Dengan begitu, Indonesia akan dilirik oleh pasar energi baru global. Hal ini tentu akan membantu proses pendanaan proyek energi terbarukan di Indonesia, sehingga bisa mempercepat pencapaian target dekarbonisasi Indonesia.
Sementara, Analis Kebijakan, Kementerian Keuangan Indonesia, Dewa Putu Ekayana, menyatakan bahwa Indonesia saat ini sudah hampir final untuk rancangan peraturan presiden terkait Nilai Ekonomi Karbon (NEK).
“Aspek fiskal dari NEK bukan sebagai pajak karbon tapi pungutan atas karbon. Perluasan makna tersebut diharapkan tidak hanya mencakup pajak tapi juga instrumen lain. Pertimbangan berikutnya adalah keseimbangan keuangan pemerintah pusat dan sub-nasional.
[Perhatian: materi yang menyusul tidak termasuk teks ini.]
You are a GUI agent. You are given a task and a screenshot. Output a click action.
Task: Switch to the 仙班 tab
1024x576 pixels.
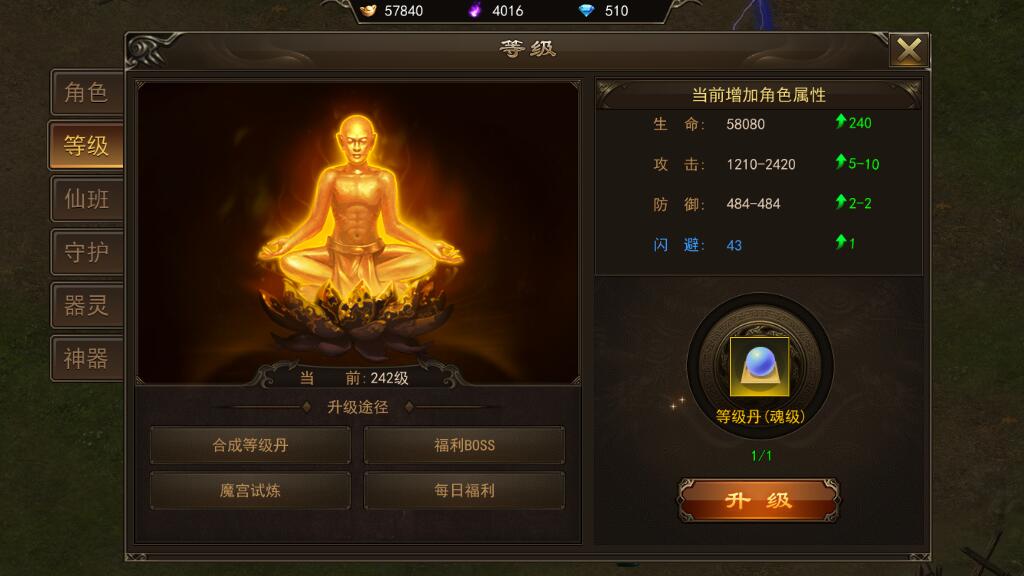[x=87, y=199]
Usul kami dari Kementerian Keuangan bagaimana nantinya financing mechanism tersebut dibayar dengan kredit karbon (carbon credit) atau sertifikat karbon (carbon certificate),” terang Dewa.
Dalam kesempatan terpisah, menanggapi kebijakan nilai ekonomi karbon, Direktur Eksekutif IESR, Fabby Tumiwa mengatakan bahwa pemerintah perlu menetapkan target penurunan emisi dan menentukan target di masing-masing sektor, serta mengkaji nilai atau harga karbon efektif yang dapat mendukung pencapaian target tersebut.
“Harga karbon harus dihubungkan dengan target penurunan emisi dan harus mendorong pelaku ekonomi mengubah pilihan teknologi. Jika harga karbon terlalu rendah, dikuatirkan tidak memberikan sinyal yang memadai untuk mendorong upaya penurunan emisi yang substansial,” katanya.
Menyangkut pelaksanaan pajak karbon, menurut Fabby, pemerintah perlu secara terbuka menyampaikan pentingnya instrumen pajak karbon untuk menahan pertumbuhan emisi karbon, menetapkan mekanisme dan instrumennya, serta sektor-sektor ekonomi yang akan terkena dampak dari penerapan pajak karbon.